Earlier work of Dr. Huw M. L. Davies, has reported on synthesizing biologically active tropane derivatives, see for example U.S. Pat. No. 5,262,428 issued Nov. 16, 1993 concerning tropane derivatives which may be described as cocaine analogs, useful as cocaine replacement drugs. Similarly, Davies, et al., U.S. Pat. No. 5,342,949, issued Aug. 30, 1994, describes a two-step process for preparing biologically active tropane derivatives. Finally, Davies, et al., U.S. Pat. No. 5,288,872, issued Feb. 22, 1994, describes compounds for treatment of neurodegenerative diseases that contain tropane rings. The disclosures of each of these earlier patents are incorporated herein by reference.

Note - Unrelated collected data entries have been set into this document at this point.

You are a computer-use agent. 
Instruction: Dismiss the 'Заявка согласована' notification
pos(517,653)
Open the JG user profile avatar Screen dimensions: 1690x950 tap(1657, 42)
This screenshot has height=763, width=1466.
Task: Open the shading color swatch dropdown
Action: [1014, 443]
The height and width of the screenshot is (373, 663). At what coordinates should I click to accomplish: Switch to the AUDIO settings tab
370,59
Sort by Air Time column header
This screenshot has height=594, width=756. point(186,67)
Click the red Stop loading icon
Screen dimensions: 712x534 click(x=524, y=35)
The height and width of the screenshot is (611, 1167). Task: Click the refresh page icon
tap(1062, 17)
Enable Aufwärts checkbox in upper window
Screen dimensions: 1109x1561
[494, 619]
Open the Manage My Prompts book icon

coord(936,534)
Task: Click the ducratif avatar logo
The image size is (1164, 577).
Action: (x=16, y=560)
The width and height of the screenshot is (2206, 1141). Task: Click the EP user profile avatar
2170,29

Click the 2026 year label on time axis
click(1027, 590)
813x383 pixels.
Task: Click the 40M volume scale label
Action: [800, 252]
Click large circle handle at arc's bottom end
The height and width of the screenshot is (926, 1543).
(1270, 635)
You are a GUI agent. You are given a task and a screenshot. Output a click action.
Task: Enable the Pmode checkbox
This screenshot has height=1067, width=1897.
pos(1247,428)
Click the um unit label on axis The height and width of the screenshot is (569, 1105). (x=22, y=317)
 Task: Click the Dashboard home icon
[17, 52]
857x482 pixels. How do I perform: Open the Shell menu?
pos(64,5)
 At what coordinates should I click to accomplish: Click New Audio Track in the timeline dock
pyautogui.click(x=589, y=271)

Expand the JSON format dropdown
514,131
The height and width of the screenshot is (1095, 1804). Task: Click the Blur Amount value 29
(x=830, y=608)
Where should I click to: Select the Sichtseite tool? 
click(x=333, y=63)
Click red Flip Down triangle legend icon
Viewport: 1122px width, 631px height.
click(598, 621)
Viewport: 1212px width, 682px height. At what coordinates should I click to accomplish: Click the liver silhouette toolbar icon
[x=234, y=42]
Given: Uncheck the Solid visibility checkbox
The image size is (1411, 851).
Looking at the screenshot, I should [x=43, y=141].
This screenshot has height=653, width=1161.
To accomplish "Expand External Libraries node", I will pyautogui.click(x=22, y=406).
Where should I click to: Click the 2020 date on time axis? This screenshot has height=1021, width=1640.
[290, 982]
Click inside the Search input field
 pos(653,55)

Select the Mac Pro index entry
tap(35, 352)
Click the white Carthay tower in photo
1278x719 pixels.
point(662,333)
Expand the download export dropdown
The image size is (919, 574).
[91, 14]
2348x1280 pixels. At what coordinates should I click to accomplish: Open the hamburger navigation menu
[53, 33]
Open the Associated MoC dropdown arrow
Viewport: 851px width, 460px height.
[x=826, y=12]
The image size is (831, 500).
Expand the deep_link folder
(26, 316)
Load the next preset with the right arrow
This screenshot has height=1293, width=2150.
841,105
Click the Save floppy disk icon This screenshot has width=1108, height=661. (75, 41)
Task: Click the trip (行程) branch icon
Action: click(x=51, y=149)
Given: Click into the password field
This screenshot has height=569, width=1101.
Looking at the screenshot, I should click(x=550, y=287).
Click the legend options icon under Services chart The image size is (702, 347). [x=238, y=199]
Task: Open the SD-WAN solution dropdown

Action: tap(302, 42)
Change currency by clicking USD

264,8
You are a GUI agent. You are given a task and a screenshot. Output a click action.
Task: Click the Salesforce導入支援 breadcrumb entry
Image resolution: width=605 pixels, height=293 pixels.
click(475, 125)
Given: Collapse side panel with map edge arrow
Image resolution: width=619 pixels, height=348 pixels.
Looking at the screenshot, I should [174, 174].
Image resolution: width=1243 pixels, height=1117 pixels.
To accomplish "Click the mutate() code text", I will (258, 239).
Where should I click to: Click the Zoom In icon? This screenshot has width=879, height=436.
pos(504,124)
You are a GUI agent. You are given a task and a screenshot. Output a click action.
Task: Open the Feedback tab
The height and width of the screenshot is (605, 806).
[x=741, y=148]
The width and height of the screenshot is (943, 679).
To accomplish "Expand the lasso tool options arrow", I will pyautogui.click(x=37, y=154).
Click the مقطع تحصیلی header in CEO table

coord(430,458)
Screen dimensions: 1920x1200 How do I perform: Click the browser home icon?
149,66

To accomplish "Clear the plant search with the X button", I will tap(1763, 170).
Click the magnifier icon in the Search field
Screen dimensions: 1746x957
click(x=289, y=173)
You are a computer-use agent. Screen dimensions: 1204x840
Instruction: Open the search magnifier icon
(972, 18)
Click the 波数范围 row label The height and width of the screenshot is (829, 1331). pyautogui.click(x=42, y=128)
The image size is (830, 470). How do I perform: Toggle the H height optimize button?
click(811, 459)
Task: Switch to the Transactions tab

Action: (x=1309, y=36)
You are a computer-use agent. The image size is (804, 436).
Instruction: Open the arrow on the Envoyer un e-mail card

Since seven-membered carbocycles are known to be biologically active, and many are known to be chiral, it necessarily follows that it would be important to develop a chiral synthesis of these compounds. In an earlier report by Davies and Hutcheson, Tetrahedron Letters, Vol. 34, No. 45, pp. 7243-7246, 1993, Dr. Davies, et al. report an effective chiral catalyst for the asymmetric cyclopropanation of alkenes. In that process as there described, enantioselective transformations are prepared by rhodium(II)-N-(arenesulfonyl) prolinate catalyzed decomposition of vinyldiazomethanes in the presence of alkenes. The enantioselectivity reported there varies from 9% up to 95%.
Earlier work, however, has demonstrated that there is little predictability of the extension of work with one chiral catalyst to another system. Put another way, experience has shown that it is not at all predictable that a chiral catalyst used in a system as for example shown in the Tetrahedron Letters publication necessarily works in a different system.
In accordance with the present invention, and as a further improvement on the processes reported in the earlier Davies publications and patents, it has now been discovered that a highly stereoselective synthesis of seven-membered carbocycles will occur by reacting a diene with a vinyldiazomethane, in the presence of a non-polar solvent and a di-rhodium(II) tetra[N]-arylsulfonyl 1-aza-cycloalkane-2 carboxylate. Surprisingly, the amount of enantiomeric excess (% ee) in certain instances is as high as 90%, and reaction yields may go as high as 70% to 98%.
Accordingly, it is a primary object of the present invention to provide a simple stereoselective single-step synthesis of seven-membered carbocycles.
Another object of the present invention is to provide an enantioselective process of synthesizing chiral biologically active tropane ring containing compounds.
The method and means of accomplishing each of the above objectives will become apparent from the detailed description of the invention which follows hereinafter.